Alcoa Sets Date for Split After Securing Board Approval

  • The 128-year-old aluminum producer is dividing itself in two
  • Profit in engineering products climbed on recent acquisitions

Alcoa Inc., the 128-year-old company that invented modern aluminum processing, is formally splitting itself in two by hiving off most of its legacy mining and smelting assets.

From Nov. 1, the iconic name will be used by a new company, Alcoa Corp., that will hold its legacy metal-processing business, while valued car and jet parts businesses will go by the name of Arconic Inc., to be headed by current Chief Executive Officer Klaus Kleinfeld, the New York-based company said in a statement Thursday. The plan was formally approved by the board, it said.

Kleinfeld will also serve as Arconic chairman. Michael Morris will become non-executive chairman of Alcoa Corp. and Roy Harvey, who has been Alcoa’s president of global primary products, will be its CEO.

The split will free Arconic from many of the uncertainties of the commodities businesses, which have struggled amid a global metal glut that helped cut prices in half from their 2008 high. Meanwhile, the new Alcoa Corp. will begin its corporate life with reduced debt and may benefit from more than nine years of production cuts, curtailments and investments at its global operations.

“Some thought the separation should have happened years ago, while others thought the balance sheet was too complicated to allow for a separation at the present time,” Justin Bergner, an analyst at Gabelli & Co., said Thursday in an e-mail. “We suspect most investors will be happy to see two very different businesses map their own futures.”

The statement was released after the close of regular trading in New York, where Alcoa rose 0.9 percent to $10.05 at 5:44 p.m. The shares gained 5.4 percent in the past 12 months through Thursday’s close.
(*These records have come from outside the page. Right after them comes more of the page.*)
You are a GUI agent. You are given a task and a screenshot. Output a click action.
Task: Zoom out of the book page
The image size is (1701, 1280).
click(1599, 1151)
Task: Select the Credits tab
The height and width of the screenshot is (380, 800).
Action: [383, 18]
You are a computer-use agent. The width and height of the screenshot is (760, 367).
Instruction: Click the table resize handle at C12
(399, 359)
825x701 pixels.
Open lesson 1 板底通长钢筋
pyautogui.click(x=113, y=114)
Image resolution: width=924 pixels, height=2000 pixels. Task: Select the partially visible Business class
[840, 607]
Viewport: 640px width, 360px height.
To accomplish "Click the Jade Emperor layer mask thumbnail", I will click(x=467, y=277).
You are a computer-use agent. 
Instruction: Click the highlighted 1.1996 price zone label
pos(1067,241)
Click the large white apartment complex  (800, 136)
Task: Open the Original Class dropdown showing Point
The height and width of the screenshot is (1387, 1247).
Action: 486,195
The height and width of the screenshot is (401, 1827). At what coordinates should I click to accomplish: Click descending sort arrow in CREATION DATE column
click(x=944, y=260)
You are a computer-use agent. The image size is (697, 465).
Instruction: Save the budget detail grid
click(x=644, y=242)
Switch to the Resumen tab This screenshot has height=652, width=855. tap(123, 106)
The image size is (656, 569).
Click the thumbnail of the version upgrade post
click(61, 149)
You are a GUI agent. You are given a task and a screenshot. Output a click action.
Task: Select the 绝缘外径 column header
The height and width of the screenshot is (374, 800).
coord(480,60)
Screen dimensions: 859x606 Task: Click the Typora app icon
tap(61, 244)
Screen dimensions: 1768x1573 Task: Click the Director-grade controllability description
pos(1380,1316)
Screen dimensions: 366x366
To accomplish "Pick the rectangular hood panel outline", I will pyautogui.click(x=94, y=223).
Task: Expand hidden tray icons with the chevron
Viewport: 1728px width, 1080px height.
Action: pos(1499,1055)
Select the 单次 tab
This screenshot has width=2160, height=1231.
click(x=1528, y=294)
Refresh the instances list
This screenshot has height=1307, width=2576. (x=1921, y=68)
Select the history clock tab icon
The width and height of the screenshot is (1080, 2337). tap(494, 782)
The company, formally known as the Aluminum Company of America until 1999, was the world’s largest producer of the lightweight metal until 2007. Protected by patents on its industrial processes, Alcoa operated as a U.S. monopoly through 1940.

But by the time Paul O’Neill came to the company as CEO in 1987, the company was facing increased global competition. O’Neill’s response was to focus on expansion in primary-aluminum production in the U.S. and oversees. His successor, Alain Belda, spent a decade cutting costs and expanding through acquisitions including that of Salt Lake City-based Cordant Technologies Inc., a maker of engine parts and fasteners for aircraft.

Manufacturing Acquisitions

After taking over as CEO in 2008, Kleinfeld emphasized value-added products while rationalizing the commodity-metals business. The former CEO of Siemens AG spent more than $3.5 billion to buy aerospace-components makers including RTI International Metals Inc., Tital GmbH and Firth Rixson Ltd. He also expanded existing facilities that fabricate aluminum used in the aerospace, energy and automotive sectors.

The separation, announced a year ago, will occur by means of a pro-rata distribution by Alcoa Inc. of 80.1 percent of the outstanding common stock of Alcoa Corp. Arconic will retain 19.9 percent of Alcoa Corp. common stock.

The new Alcoa will be listed on the New York Stock Exchange and trade under the ticker AA, while Arconic will trade as ARNC.